───── Exercise data ─────

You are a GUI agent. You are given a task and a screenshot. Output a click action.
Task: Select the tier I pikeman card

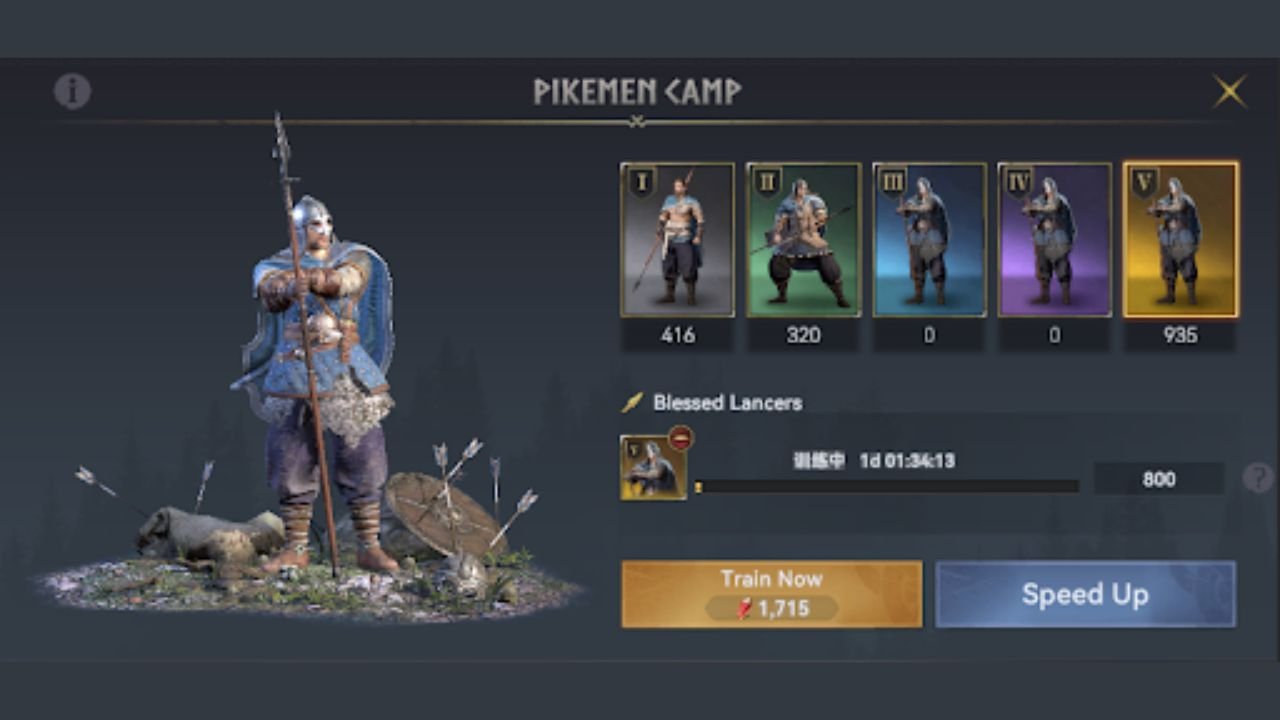(x=678, y=240)
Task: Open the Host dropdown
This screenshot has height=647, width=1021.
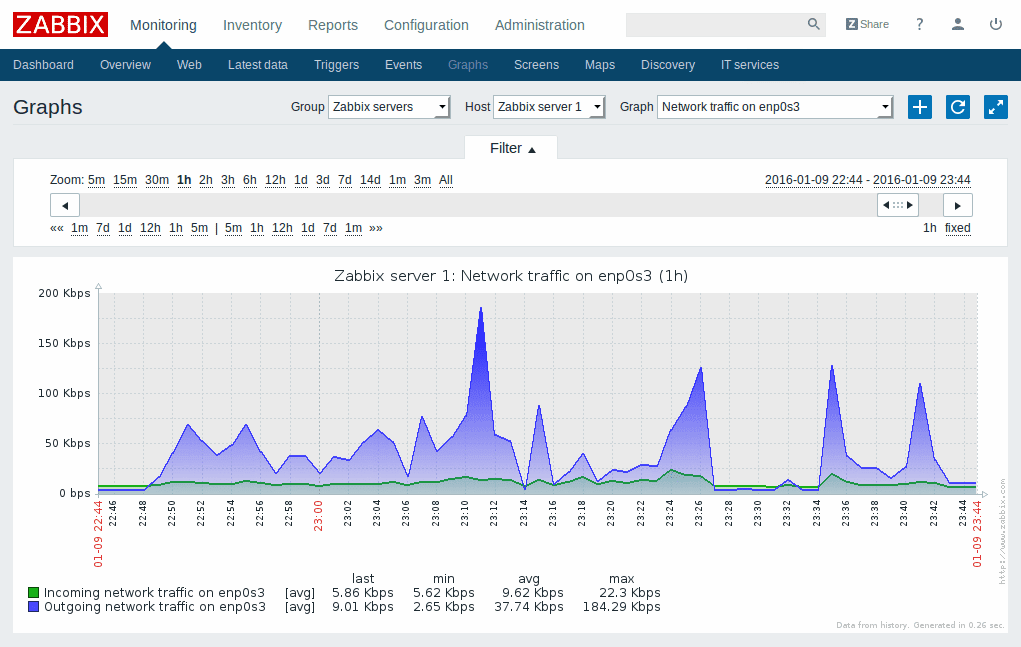Action: tap(548, 107)
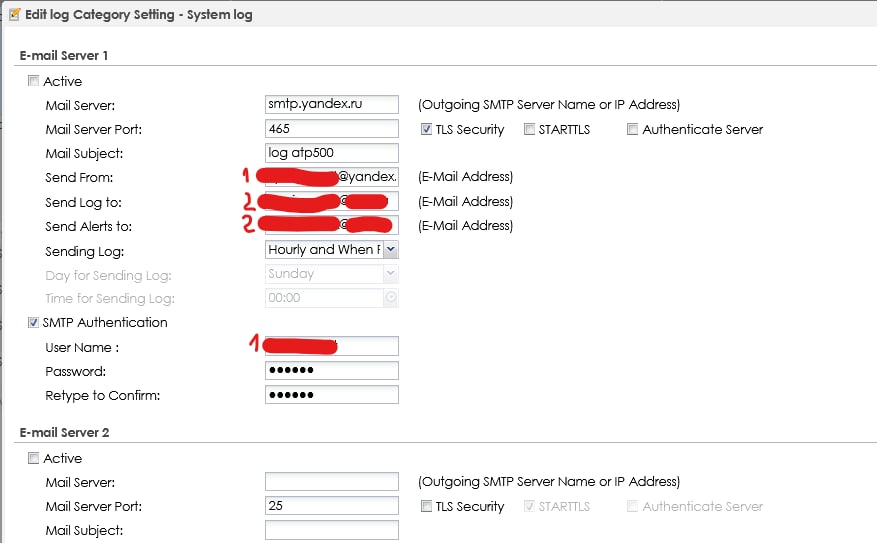This screenshot has width=877, height=543.
Task: Enable the Active checkbox for E-mail Server 1
Action: 34,81
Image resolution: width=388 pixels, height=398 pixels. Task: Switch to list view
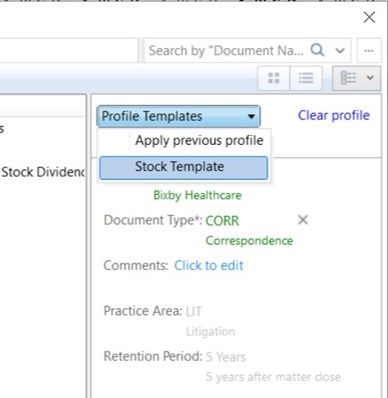pyautogui.click(x=306, y=78)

─────

What is required: Copy exactly and only this span: the line with "Image resolution: width=388" through the final line of the entries, both ends included, with the pictures left out.

Reply:
Image resolution: width=388 pixels, height=398 pixels. Task: Switch to list view
pyautogui.click(x=306, y=78)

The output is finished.